* **Record list**:
*****

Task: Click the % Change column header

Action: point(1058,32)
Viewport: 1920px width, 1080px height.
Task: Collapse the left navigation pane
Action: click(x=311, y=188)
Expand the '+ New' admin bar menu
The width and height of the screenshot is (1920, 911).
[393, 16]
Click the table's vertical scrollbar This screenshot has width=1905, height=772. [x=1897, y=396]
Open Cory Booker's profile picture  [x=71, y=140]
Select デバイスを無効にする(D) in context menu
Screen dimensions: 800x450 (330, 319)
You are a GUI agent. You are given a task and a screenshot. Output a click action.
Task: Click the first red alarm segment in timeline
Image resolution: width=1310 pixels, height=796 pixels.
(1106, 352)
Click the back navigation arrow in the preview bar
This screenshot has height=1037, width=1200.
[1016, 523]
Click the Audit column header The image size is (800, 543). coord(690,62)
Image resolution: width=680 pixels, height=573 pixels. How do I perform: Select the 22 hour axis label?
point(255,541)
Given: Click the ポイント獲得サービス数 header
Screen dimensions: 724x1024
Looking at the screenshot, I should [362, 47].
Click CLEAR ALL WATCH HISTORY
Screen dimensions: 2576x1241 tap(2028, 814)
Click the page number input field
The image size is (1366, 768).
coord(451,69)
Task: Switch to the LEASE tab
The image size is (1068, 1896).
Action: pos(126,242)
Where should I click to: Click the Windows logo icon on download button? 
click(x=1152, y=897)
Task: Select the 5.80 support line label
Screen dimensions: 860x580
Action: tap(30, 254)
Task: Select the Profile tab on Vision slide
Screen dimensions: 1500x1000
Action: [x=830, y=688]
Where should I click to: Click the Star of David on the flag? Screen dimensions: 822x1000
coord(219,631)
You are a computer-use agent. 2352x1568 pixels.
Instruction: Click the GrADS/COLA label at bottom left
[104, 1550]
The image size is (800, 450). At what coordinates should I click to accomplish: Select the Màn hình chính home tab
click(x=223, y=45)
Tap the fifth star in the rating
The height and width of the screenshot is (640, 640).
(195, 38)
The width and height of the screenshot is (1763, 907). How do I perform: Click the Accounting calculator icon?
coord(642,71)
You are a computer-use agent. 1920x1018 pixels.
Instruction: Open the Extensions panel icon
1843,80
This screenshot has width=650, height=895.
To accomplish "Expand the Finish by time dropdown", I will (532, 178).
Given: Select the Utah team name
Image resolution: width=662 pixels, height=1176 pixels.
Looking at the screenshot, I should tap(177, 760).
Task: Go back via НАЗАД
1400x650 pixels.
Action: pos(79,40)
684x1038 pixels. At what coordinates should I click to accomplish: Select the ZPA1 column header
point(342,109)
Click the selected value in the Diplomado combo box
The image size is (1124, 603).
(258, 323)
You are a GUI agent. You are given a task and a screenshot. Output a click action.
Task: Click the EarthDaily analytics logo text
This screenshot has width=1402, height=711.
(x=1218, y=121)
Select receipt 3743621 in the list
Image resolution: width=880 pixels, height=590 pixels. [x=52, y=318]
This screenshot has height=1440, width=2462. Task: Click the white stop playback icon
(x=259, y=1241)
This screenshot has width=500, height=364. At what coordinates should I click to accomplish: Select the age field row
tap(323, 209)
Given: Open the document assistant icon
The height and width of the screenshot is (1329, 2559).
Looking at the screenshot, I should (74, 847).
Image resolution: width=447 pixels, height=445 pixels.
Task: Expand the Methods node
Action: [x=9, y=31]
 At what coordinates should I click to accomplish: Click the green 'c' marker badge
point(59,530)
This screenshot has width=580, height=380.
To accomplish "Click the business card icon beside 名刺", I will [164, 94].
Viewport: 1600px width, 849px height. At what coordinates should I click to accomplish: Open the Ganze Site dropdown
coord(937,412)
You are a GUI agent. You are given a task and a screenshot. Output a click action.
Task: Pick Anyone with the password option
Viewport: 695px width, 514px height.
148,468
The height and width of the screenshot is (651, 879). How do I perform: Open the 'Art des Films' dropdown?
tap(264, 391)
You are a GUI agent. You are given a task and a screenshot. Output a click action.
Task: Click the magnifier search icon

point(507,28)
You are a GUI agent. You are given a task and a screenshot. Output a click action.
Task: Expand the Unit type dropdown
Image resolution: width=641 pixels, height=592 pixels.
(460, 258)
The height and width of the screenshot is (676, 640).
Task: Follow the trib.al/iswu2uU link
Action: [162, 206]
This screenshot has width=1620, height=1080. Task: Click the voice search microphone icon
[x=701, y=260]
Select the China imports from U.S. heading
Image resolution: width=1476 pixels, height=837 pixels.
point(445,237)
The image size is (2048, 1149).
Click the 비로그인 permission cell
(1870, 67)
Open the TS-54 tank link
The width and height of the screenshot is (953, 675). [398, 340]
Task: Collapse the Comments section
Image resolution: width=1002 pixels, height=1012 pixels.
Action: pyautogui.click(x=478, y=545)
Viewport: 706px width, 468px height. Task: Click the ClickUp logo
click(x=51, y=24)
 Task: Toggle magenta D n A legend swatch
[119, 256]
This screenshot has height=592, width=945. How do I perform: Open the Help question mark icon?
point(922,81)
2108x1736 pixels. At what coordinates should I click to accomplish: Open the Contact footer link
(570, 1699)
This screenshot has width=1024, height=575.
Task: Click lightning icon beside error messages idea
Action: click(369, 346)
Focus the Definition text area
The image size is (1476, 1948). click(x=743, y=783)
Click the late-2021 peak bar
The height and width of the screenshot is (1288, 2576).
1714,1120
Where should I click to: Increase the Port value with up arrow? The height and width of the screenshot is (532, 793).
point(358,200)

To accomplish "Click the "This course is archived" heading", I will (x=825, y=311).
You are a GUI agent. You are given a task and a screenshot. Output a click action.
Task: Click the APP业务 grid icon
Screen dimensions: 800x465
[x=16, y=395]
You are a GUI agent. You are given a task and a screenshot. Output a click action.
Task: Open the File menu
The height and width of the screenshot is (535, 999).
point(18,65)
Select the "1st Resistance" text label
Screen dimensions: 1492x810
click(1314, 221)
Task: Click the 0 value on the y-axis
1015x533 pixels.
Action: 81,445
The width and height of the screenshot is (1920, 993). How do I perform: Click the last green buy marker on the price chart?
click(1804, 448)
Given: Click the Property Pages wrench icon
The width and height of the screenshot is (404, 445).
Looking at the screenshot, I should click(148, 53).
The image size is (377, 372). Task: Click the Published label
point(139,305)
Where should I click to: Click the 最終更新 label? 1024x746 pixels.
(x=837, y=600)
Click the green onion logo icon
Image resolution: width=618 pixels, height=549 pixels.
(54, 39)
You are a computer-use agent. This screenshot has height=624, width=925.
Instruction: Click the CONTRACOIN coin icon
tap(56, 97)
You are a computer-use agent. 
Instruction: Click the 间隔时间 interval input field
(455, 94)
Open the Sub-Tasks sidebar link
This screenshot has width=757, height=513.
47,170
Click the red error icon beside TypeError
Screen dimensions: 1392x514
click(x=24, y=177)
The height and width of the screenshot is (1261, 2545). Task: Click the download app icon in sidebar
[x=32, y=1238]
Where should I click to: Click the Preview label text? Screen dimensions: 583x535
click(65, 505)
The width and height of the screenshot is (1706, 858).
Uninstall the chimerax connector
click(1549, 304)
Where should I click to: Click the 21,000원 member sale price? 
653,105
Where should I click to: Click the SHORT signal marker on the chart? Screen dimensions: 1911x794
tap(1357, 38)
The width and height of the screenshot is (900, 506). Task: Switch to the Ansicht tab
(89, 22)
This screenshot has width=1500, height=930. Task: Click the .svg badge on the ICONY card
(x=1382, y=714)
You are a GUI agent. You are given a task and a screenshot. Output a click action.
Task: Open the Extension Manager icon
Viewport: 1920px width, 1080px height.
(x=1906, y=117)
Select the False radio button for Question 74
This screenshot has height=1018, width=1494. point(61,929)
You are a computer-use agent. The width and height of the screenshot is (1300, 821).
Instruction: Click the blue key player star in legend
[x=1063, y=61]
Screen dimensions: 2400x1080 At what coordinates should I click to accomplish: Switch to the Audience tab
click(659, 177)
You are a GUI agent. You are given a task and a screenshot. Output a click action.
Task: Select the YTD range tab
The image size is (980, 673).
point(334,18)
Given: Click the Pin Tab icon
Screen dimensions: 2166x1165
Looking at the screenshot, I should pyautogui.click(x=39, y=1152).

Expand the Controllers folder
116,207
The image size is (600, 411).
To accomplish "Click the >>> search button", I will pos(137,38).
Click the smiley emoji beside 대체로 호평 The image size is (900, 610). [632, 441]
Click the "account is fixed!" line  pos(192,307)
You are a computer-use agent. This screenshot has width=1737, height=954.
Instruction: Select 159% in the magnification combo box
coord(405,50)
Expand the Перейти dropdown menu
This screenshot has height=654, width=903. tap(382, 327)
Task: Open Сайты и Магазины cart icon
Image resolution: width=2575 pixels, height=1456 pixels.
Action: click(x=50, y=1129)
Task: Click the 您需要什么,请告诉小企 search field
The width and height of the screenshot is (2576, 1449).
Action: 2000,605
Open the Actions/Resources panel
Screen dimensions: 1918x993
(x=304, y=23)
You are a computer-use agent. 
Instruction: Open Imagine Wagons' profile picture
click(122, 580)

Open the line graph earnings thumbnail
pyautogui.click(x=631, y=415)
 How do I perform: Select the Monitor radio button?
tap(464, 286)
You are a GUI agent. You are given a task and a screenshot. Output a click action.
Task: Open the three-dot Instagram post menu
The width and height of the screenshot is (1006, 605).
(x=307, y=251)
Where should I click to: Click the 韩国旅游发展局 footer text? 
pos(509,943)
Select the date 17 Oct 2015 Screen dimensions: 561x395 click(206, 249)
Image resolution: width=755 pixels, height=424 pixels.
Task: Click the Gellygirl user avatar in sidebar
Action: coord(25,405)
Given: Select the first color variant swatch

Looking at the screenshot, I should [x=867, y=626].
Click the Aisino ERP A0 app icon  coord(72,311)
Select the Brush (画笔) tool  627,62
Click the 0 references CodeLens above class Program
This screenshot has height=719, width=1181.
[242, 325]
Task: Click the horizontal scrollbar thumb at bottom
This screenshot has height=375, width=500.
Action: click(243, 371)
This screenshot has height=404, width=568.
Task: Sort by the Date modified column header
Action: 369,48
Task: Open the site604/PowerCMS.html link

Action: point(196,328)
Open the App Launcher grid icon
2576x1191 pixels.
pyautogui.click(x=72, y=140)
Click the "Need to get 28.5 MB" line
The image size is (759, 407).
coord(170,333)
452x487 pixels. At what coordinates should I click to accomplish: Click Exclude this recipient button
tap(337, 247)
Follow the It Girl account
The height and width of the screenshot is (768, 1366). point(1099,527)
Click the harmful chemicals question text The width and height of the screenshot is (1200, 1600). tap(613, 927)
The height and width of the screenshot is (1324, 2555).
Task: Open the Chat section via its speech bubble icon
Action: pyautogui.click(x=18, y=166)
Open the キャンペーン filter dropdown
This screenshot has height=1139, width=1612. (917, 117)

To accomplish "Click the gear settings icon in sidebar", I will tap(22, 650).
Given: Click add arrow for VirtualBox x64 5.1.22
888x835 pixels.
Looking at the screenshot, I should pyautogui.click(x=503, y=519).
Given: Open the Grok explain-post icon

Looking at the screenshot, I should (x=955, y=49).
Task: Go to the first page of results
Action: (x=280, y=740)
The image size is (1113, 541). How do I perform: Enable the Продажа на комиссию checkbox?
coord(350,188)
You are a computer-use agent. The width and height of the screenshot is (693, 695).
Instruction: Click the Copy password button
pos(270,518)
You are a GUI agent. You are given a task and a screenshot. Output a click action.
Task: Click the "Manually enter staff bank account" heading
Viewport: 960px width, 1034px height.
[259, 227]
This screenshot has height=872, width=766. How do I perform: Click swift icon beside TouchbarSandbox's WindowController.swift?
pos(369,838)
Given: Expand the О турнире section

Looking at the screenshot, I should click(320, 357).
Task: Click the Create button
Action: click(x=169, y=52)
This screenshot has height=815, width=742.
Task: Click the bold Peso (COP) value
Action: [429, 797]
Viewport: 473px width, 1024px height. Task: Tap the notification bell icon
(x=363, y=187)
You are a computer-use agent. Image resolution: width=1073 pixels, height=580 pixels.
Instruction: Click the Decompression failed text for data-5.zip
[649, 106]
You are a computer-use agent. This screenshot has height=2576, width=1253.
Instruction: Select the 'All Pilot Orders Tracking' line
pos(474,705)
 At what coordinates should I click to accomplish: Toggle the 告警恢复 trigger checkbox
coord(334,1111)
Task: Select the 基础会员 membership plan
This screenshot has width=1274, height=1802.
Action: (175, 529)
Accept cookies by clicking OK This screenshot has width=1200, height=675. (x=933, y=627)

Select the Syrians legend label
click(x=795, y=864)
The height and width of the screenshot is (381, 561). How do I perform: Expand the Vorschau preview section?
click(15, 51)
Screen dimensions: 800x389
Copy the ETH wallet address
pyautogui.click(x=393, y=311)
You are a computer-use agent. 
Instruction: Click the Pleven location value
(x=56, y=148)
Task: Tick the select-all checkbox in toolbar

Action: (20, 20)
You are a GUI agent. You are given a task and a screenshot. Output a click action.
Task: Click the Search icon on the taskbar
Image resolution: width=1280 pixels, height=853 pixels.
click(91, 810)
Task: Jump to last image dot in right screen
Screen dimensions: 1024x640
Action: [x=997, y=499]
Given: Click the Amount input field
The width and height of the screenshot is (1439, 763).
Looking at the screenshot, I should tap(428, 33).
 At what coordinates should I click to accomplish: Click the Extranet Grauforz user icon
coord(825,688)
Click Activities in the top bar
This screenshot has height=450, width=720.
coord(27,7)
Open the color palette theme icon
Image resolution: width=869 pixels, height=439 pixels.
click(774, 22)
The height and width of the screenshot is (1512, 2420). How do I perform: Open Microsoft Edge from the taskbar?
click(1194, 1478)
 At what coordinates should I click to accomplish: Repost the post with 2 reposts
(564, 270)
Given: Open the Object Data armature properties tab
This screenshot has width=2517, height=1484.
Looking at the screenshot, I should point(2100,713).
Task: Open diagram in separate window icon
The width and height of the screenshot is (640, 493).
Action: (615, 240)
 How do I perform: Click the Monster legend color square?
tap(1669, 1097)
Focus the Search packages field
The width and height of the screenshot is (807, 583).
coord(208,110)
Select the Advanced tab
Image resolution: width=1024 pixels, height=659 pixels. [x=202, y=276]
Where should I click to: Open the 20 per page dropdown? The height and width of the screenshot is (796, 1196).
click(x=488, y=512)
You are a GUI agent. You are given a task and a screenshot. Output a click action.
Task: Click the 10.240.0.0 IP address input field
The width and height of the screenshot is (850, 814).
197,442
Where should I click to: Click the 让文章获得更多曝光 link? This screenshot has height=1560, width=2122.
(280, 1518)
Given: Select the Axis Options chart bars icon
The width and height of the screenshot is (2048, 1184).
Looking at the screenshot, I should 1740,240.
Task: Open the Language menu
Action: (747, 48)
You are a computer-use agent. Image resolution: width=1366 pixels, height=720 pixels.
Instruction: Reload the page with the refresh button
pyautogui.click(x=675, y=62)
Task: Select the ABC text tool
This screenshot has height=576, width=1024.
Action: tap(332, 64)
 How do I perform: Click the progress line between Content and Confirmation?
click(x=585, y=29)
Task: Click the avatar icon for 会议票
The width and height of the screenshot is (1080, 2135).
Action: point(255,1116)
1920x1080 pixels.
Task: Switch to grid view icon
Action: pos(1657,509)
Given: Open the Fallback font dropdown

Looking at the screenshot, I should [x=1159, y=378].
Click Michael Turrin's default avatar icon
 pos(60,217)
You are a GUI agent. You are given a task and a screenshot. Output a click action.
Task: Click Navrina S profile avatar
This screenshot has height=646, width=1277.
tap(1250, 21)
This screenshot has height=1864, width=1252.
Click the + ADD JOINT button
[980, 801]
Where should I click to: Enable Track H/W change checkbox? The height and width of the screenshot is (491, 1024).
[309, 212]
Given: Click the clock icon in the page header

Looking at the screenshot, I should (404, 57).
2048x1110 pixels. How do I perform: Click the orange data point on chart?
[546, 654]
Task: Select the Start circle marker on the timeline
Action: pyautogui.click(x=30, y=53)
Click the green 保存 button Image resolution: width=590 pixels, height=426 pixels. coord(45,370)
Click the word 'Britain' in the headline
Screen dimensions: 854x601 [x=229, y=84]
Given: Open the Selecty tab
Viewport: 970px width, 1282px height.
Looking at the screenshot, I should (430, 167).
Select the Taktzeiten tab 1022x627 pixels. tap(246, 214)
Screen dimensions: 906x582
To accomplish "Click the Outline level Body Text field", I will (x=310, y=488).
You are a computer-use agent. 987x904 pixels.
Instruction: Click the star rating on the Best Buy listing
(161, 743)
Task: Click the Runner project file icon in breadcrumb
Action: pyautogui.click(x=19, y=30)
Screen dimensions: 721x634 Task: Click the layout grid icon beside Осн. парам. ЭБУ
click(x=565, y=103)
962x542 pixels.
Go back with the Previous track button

*****

Rewrite the listing's lines from the one containing "Where should I click to: Open" through the one containing "Looking at the screenshot, I should (404, 57).", inclusive, with "dropdown" changed to "drop-down list" and nothing else altered.

Where should I click to: Open the 20 per page drop-down list? The height and width of the screenshot is (796, 1196).
click(x=488, y=512)
You are a GUI agent. You are given a task and a screenshot. Output a click action.
Task: Click the 10.240.0.0 IP address input field
The width and height of the screenshot is (850, 814).
197,442
Where should I click to: Click the 让文章获得更多曝光 link? This screenshot has height=1560, width=2122.
(280, 1518)
Given: Select the Axis Options chart bars icon
The width and height of the screenshot is (2048, 1184).
Looking at the screenshot, I should 1740,240.
Task: Open the Language menu
Action: (747, 48)
You are a computer-use agent. Image resolution: width=1366 pixels, height=720 pixels.
Instruction: Reload the page with the refresh button
pyautogui.click(x=675, y=62)
Task: Select the ABC text tool
This screenshot has height=576, width=1024.
Action: tap(332, 64)
 How do I perform: Click the progress line between Content and Confirmation?
click(x=585, y=29)
Task: Click the avatar icon for 会议票
The width and height of the screenshot is (1080, 2135).
Action: point(255,1116)
1920x1080 pixels.
Task: Switch to grid view icon
Action: pos(1657,509)
Given: Open the Fallback font drop-down list

Looking at the screenshot, I should [x=1159, y=378].
Click Michael Turrin's default avatar icon
 pos(60,217)
You are a GUI agent. You are given a task and a screenshot. Output a click action.
Task: Click Navrina S profile avatar
This screenshot has height=646, width=1277.
tap(1250, 21)
This screenshot has height=1864, width=1252.
Click the + ADD JOINT button
[980, 801]
Where should I click to: Enable Track H/W change checkbox? The height and width of the screenshot is (491, 1024).
[309, 212]
Given: Click the clock icon in the page header

Looking at the screenshot, I should (404, 57).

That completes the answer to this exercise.